Terakhir, (3) terdapat dimensi komunitas sebagaimana yang tersirat bahwa perpustakaan umum model taman pustaka haruslah dibuka dimana-saja. Komunitas seperti di kampung, pasar, tempat kerja, dan sebagainya dirasa perlu. Watak komunitas di sini diartikan bahwa pengelola atau kepengurusan bersifat fleksibel (kesukarelaan), mekanisme pinjam yang sederhana, dikelola bersama oleh warga komunitas yang saling mengenal, dan tentu saja tidak berorientasi profit.
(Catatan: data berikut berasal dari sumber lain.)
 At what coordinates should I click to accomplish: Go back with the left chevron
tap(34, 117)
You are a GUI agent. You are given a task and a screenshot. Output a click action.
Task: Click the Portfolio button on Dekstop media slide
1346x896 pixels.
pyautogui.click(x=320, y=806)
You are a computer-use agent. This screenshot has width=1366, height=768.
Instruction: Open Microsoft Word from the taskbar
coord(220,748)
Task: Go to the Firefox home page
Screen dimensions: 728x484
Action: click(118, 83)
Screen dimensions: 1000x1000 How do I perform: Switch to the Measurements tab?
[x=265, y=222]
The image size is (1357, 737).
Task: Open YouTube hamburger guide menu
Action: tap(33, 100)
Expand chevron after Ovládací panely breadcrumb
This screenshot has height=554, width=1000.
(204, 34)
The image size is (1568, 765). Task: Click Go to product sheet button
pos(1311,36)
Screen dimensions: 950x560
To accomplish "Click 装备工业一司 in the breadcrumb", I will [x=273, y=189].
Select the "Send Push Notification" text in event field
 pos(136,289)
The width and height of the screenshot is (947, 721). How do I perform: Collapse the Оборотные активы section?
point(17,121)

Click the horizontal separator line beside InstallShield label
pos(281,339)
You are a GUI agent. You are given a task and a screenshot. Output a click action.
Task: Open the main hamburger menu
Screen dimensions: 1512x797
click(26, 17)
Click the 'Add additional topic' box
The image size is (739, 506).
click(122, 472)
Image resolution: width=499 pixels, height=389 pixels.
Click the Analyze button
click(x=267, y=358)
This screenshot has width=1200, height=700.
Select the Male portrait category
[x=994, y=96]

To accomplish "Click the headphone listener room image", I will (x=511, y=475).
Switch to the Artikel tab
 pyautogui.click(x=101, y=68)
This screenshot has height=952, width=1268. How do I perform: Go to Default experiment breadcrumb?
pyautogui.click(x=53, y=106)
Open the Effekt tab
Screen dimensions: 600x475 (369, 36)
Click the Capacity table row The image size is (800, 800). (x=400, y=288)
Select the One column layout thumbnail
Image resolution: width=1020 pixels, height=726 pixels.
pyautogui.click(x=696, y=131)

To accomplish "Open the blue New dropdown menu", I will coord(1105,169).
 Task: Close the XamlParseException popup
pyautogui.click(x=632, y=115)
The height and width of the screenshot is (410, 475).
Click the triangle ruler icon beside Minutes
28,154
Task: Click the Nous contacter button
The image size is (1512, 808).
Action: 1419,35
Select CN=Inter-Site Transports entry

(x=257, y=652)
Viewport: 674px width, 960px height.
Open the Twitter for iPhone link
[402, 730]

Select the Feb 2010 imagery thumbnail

Konsekuensi pengelolaan berbasis komunitas adalah dengan daya dukung dana yang kecil namun untuk menggerakkan kegiatan biasanya selalu ada jalan kreatif.
Untuk membangun spirit pengelola taman pustaka tentu perlu adanya etos percaya (trust) kepada peminjam atau pengunjung dan sesama pengelola. Pertama-tama yang perlu dilakukan adalah membangun keyakinan pengelola bahwa perpustakaan kecil yang dibangun akan memberi manfaat kepada pengelola itu sendiri, dan suatu saat dapat kiranya bermimpi manfaat bagi sesama. Dengan demikian, keberadaan perpustakaan atau taman pustaka ini tidak ditentukan oleh banyak sedikitnya pengunjung. Salah satu mantra yang perlu diingat adalah sebagaimana yang pernah dipesankan oleh Dauzan Farook asal Kauman yang dikenal dengan perjuangannya membangun “perpustakaan Mabulir” atau majalah buku bergilir yaitu bahwa, “siapa saja dapat menjadi penggerak literasi.”